Он был в самом тупике, масляный фонарь хорошо освещал стену и на ней отчётливо виднелось имя «Хоуп Лейн, настоящий боец». Уильям Лейн не мог меня не услышать, вряд ли кто-либо мог подобраться к нему незамеченным, а потому я сразу начал разговор (да и ему самому нравилось, когда сразу переходили к делу).
— Жена или дочь?
— Жена, — ни капли не смутившись, ответил Лейн, — она была сильной женщиной.
— Даже не сомневаюсь в этом, муж и жена — одна сатана. Она, наверное, тоже была матёрым повстанцем?
— Она была повстанцем ещё до Кабала, когда мы боролись с тиранией корпораций. Такое ощущение, что это было в другом мире, тысячу лет тому назад, но в то же самое время, я всё прекрасно помню, как будто это случилось только вчера. Хоуп была независимым журналистом и вытаскивала на свет Божий тёмные грехи больших шишек. На неё объявили охоту, организовали липовое дело по нарушению государственной тайны и попытались упрятать в тюрьму. Я задействовал свои армейский связи, мы скрылись на время, но это не могло продолжаться вечно. Я предложил пойти на компромисс — дезавуировать часть материалов в обмен на снятие обвинений. Хоуп не хотела.
— Но ты настоял?
— Да. Но после этого я уже больше никогда ни шёл на компромисс. В войне можно только победить или проиграть, всё остальное самообман. Тогда из-за моего неправильного решения всё пошло наперекосяк, в какой-то момент нам ничего не оставалось, как сменить личности и залечь в камеры криосна в центре сохранения Кабала. Её разбудили намного раньше, чем меня.
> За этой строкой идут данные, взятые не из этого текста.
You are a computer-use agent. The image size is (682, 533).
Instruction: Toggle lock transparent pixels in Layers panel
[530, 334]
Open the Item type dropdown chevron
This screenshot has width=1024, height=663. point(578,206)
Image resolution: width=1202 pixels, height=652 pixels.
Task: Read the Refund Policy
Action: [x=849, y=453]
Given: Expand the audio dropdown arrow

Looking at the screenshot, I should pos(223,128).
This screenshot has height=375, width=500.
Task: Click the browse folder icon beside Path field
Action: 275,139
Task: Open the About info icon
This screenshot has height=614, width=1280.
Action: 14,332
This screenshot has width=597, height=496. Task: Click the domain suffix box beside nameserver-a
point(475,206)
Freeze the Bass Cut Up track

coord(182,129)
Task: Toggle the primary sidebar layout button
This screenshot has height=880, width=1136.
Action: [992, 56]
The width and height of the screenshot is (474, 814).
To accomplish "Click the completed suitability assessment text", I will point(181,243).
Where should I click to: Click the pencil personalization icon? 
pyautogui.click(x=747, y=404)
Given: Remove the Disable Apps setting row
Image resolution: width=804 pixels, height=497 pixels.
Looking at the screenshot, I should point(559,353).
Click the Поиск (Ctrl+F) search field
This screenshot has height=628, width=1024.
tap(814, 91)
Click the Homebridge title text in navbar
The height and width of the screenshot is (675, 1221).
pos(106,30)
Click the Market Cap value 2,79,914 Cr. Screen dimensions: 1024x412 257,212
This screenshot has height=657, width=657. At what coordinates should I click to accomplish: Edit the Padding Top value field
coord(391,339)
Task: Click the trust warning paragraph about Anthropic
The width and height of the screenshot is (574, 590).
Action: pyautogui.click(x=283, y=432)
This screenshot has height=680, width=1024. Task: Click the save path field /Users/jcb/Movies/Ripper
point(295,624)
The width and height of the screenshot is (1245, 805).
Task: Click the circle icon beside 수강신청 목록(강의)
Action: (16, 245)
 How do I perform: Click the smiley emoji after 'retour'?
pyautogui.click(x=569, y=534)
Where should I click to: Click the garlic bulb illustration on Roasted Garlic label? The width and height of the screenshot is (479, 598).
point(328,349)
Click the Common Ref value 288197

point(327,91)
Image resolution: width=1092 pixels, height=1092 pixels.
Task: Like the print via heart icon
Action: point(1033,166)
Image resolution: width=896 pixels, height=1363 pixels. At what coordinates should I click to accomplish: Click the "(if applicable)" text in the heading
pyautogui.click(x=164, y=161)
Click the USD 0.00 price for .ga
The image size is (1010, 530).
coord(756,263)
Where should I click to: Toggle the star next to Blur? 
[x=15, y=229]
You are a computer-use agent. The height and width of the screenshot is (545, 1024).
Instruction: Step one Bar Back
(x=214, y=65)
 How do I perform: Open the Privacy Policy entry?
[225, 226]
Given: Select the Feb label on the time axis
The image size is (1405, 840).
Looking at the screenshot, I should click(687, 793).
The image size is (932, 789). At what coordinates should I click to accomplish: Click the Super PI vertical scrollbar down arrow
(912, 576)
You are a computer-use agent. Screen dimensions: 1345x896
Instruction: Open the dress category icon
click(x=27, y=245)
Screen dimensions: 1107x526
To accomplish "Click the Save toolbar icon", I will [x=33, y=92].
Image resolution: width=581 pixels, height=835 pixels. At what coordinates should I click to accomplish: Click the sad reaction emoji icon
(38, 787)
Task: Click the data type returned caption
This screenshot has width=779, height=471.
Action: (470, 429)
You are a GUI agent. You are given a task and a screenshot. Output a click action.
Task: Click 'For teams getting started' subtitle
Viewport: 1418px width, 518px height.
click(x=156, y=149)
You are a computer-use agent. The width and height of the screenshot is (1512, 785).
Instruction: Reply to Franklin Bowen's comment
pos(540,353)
Прошли годы, прежде чем я добрался до этого места и увидел эту надпись.
— Позволь задать глупый вопрос: вдруг это не она?
— В нише был спрятан медальон с предсмертной запиской, так что вопрос отпадает. Когда мне нужно сосредоточится над чем-то важным, я прихожу к ней, в это место, и думаю над тем, как бы она поступила.
— Сочувствую, у меня подобное тоже периодически случалось, хорошие люди просили помощи, а у меня не хватало духу начать сражаться с «Голиафом». А потом приходили муки совести… Предлагаю перейти к делу, ты ведь в курсе моих прошлых достижений?
Лейн наконец повернулся в мою сторону, его лицо и голос как всегда были наполнены сталью.
— Твои деяния всё ещё сомнительны. Как минимум, не все доверяют твоим методам.
— Но есть и понимающее.
— Если перейти к конкретике, то есть три основные группы повстанцев. Самые прозорливые и хитрые одобряют твои действия, это в основном контрразведчики и смышлёные парни вроде Боба. А ещё есть фанатики правого дела, которые готовы на всё ради общего блага, которые считают, что все наши поступки должны максимально эффективно приближать нас к победе. Совершенство — есть служение одной единственной цели.
— Фанатики вроде тебя?
— Именно. Мы увидели, что твои коварные и не совсем очевидные методы могут принести пользу. Этот как новый инструмент в наших руках, который мы должны освоить.
— Сугубо практичный склад ума, но мне нравится. Значит ты не против?
— Новые методы несут новые риски и возможности. Во всяком случае они заслуживают проверку на деле.
— И значит проблема есть только с третьей группой повстанцев?
— Да. Среди нас есть опытные бойцы, прошедшие через огонь, воду и медные трубы, они пользуются большим авторитетом, но иногда их уносит в идеализм. Они считают, что нужно придерживаться каких-то вечных правил, которые делают нас белыми и пушистыми.